### DATA FOR THE TASK
::::
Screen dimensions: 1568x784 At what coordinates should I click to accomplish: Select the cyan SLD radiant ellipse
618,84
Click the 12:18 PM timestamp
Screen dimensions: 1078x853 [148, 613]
::::
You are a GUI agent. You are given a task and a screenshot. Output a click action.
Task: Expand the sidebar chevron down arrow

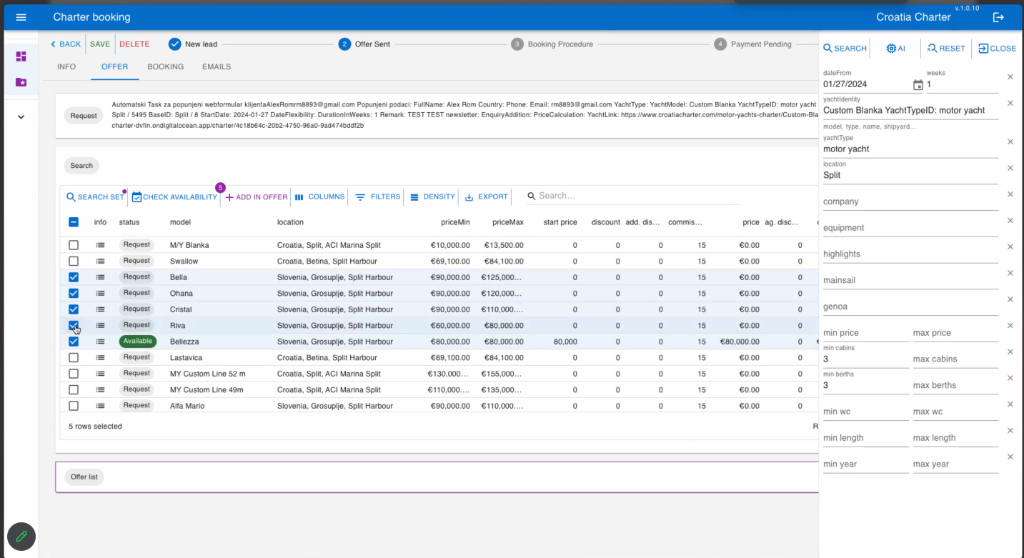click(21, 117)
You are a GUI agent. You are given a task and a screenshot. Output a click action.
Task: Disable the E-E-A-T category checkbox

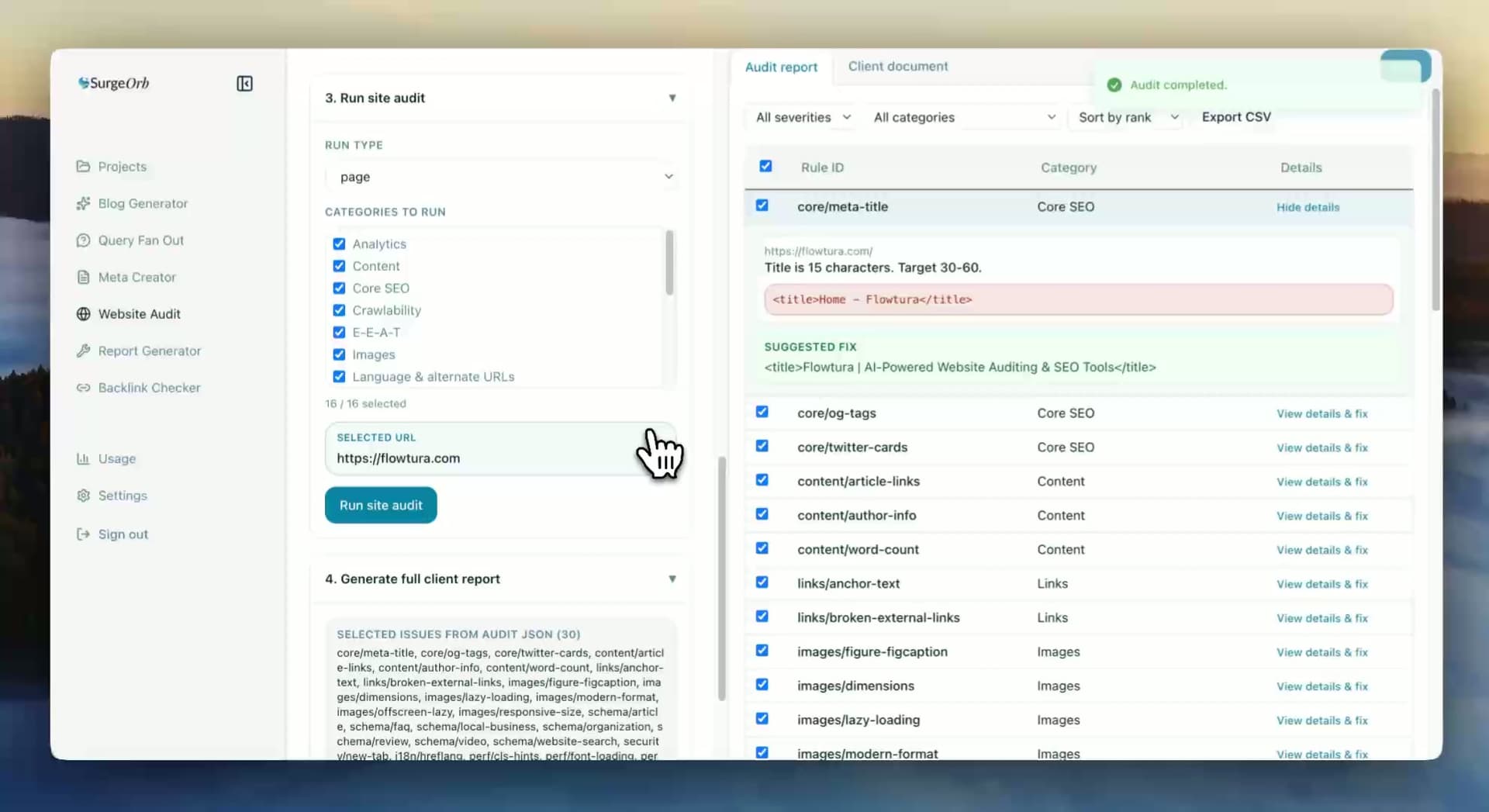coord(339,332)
::::
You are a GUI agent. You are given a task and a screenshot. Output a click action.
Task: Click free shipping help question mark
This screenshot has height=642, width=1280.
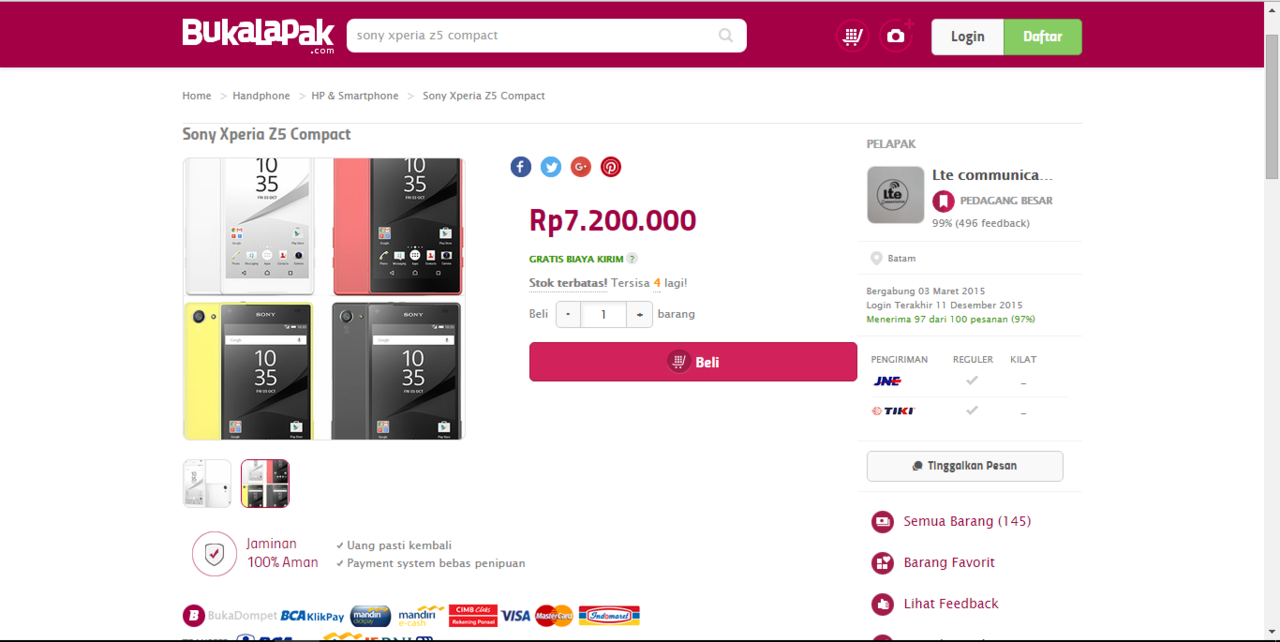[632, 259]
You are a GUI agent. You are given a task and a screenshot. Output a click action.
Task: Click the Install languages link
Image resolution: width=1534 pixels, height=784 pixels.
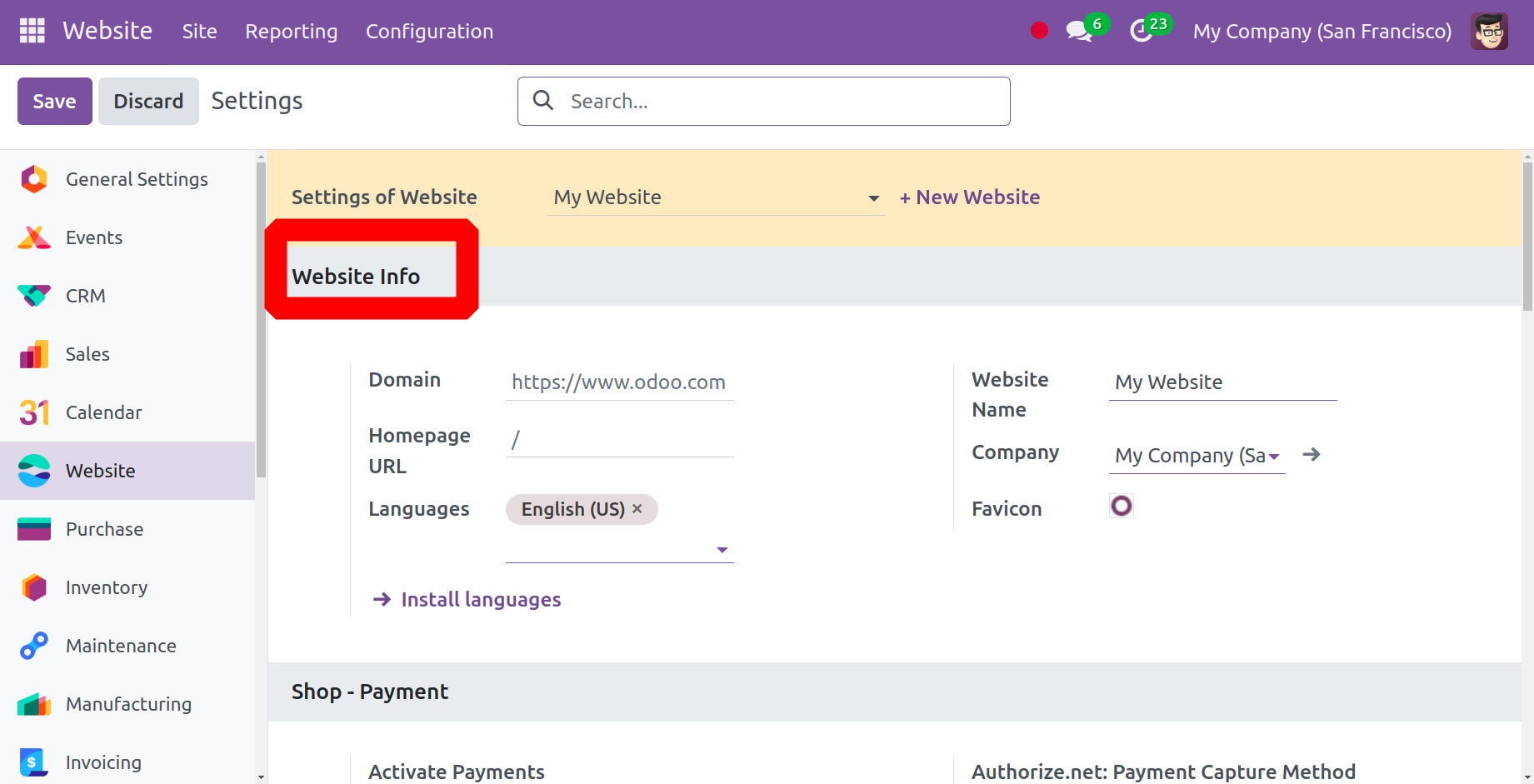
::::
### THE EXERCISE
Rewrite the portion of the listing starting at the line that contains "Screen dimensions: 1568x784" and ending at the line that contains "Screen dimensions: 1078x853 [148, 613]", substituting "oval" for "ellipse" and leaving everything else unchanged. Give only those lines.

### EXERCISE RESULT
Screen dimensions: 1568x784 At what coordinates should I click to accomplish: Select the cyan SLD radiant oval
618,84
Click the 12:18 PM timestamp
Screen dimensions: 1078x853 [148, 613]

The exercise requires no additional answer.